Синева экрана ознаменовала череду перебоев, и Машка прекрасно знала, чем это отзовется. Через несколько секунд в комнате воспарил запах гари, подтвержденный определенного вида щелчком.
- Расчудесно. приехали…
- М-да.., жестоко, конечно. Машка, чем займемся в ожидании небесных скидок в виде выдачи электроэнергии, м?..
...
В полумраке он нашарил спички. Темнота вокруг дрогнула, развесила пару искр и всколыхнулась короткой ослепительной вспышкой. Пригнувшись, он ударился головой об огромный сундук. Приподняв тяжелую крышку, он замер: вот и все, что осталось от гарнитура красного дерева, который он намеренно выискивал по антикварным магазинам старой Вены — аккуратно сложенные доски, перекладины и щепки. Из-под щепок выглядывал резной край старинной фотографии. Он осторожно вытащил её, поднес к огню и, прищурившись, прочитал: «Майер Амшель Ротшильд». Далее шла неразборчивая, на первый взгляд, запись, явно принадлежавшая руке другого человека. Он зажег еще одну спичку и попытался прочесть написанное. Единственное, что он успел разобрать перед тем, как потерять сознание, были адрес — собор Святого Стефана и дата — шестое декабря 1791 год. Те, другие, стояли у ворот усадьбы и смотрели прямо в окно той комнаты, где находились минуту назад.
...
Раненая действительностью Машка ловила звезды в колодце - оттуда несло чувством холода майской ночи, бесконечностью и грозой:
- Пойдем к реке, а то со мной сейчас призрачная болезнь случится. Если идти вокруг, мимо холмов, выйдем к часовне и старому кладбищу.

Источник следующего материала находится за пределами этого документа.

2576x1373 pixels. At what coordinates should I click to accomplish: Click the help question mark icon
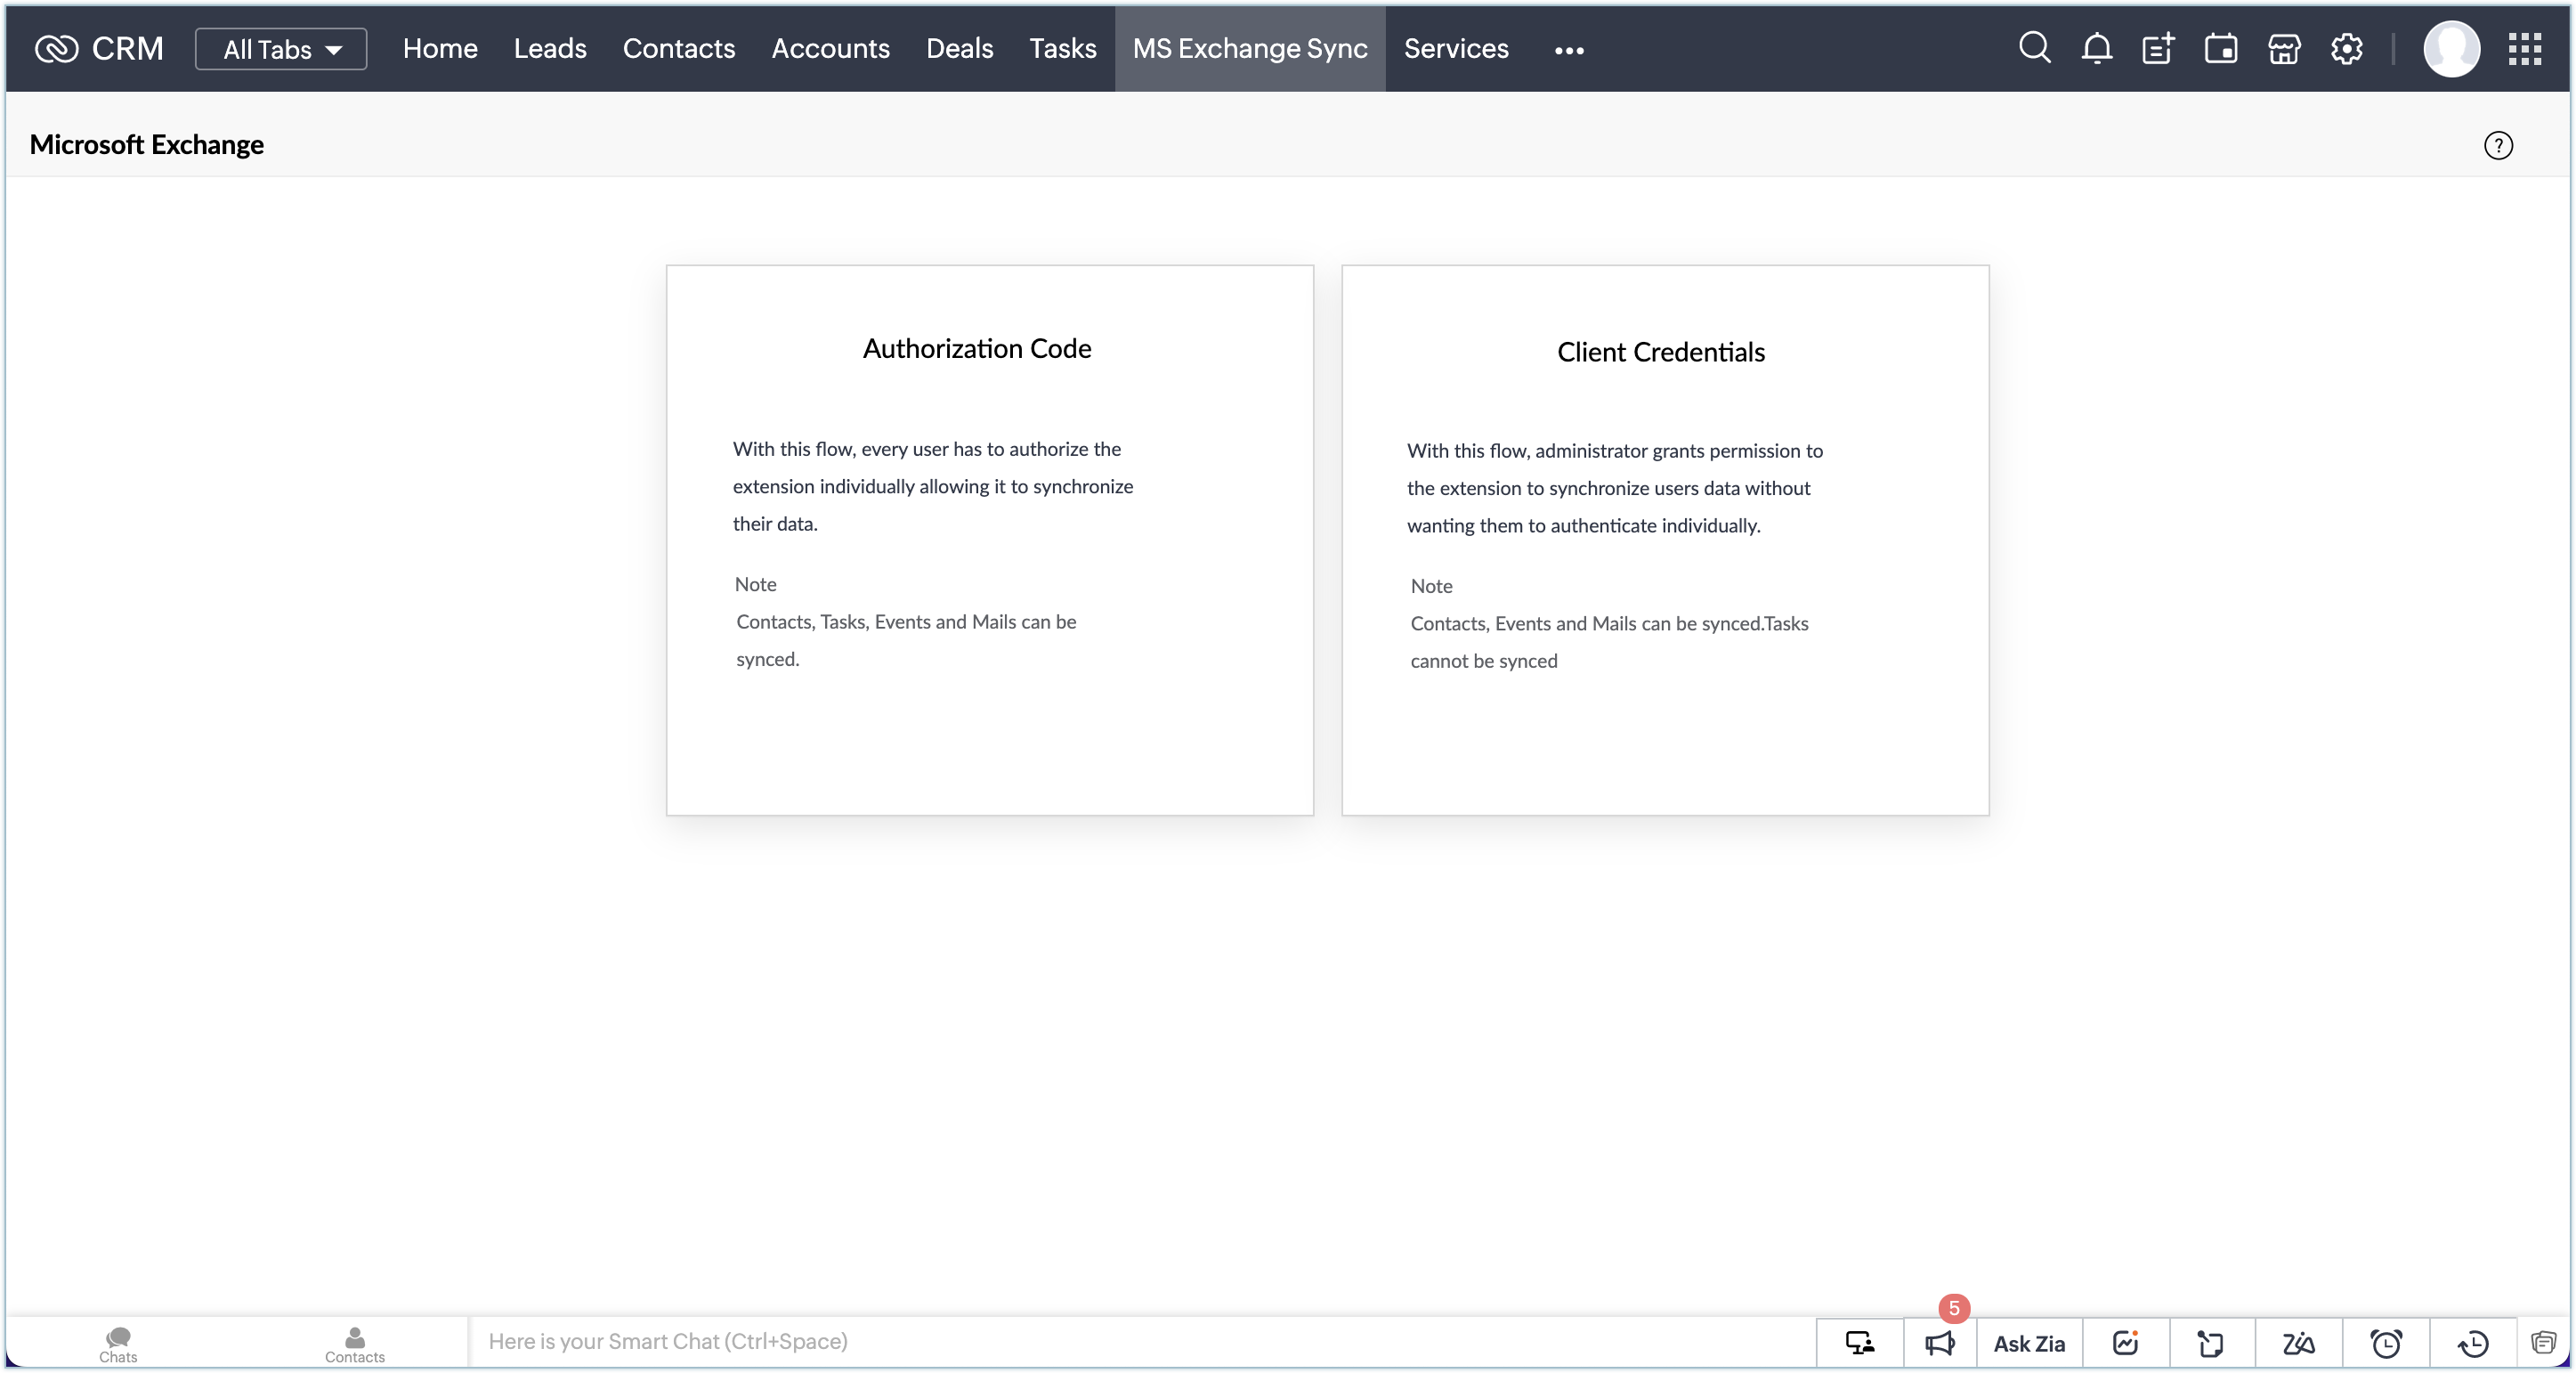[2497, 146]
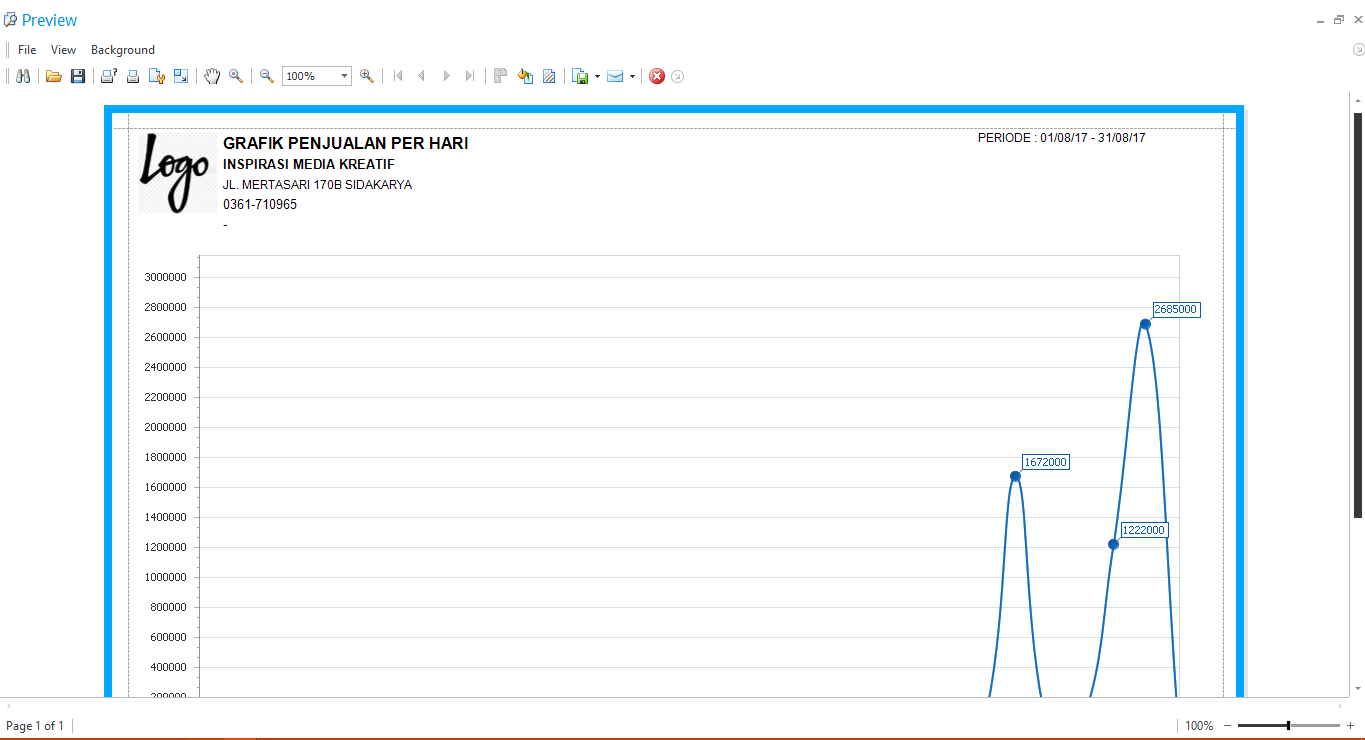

- Вот ты меня сейчас не пугай, - Степан засмеялся и распаковал дождевики, - выпила, что ли? И что мы, вообще, делаем? Охотимся на призраков? Правда? - он увидел, как невнимание на лице Машки сменилось мелкой тенью сарказма, - ну, идем, разумеется. Твоя увлеченность этой историей привлекает больше, чем черемуховый аромат тургеневской Аси, которая когда-нибудь непременно станет бунинской бабушкой в чепчике и, восседая в кресле-качалке, под трепет собственных косточек, будет напевать о жизни без судьбы на мотив романса «Ах, как прекрасны были розы!» Так что ты — мой идеал, мой коридор затмений, сверкающий ретромерками, полнолуниями и прочими проявлениями высших сил!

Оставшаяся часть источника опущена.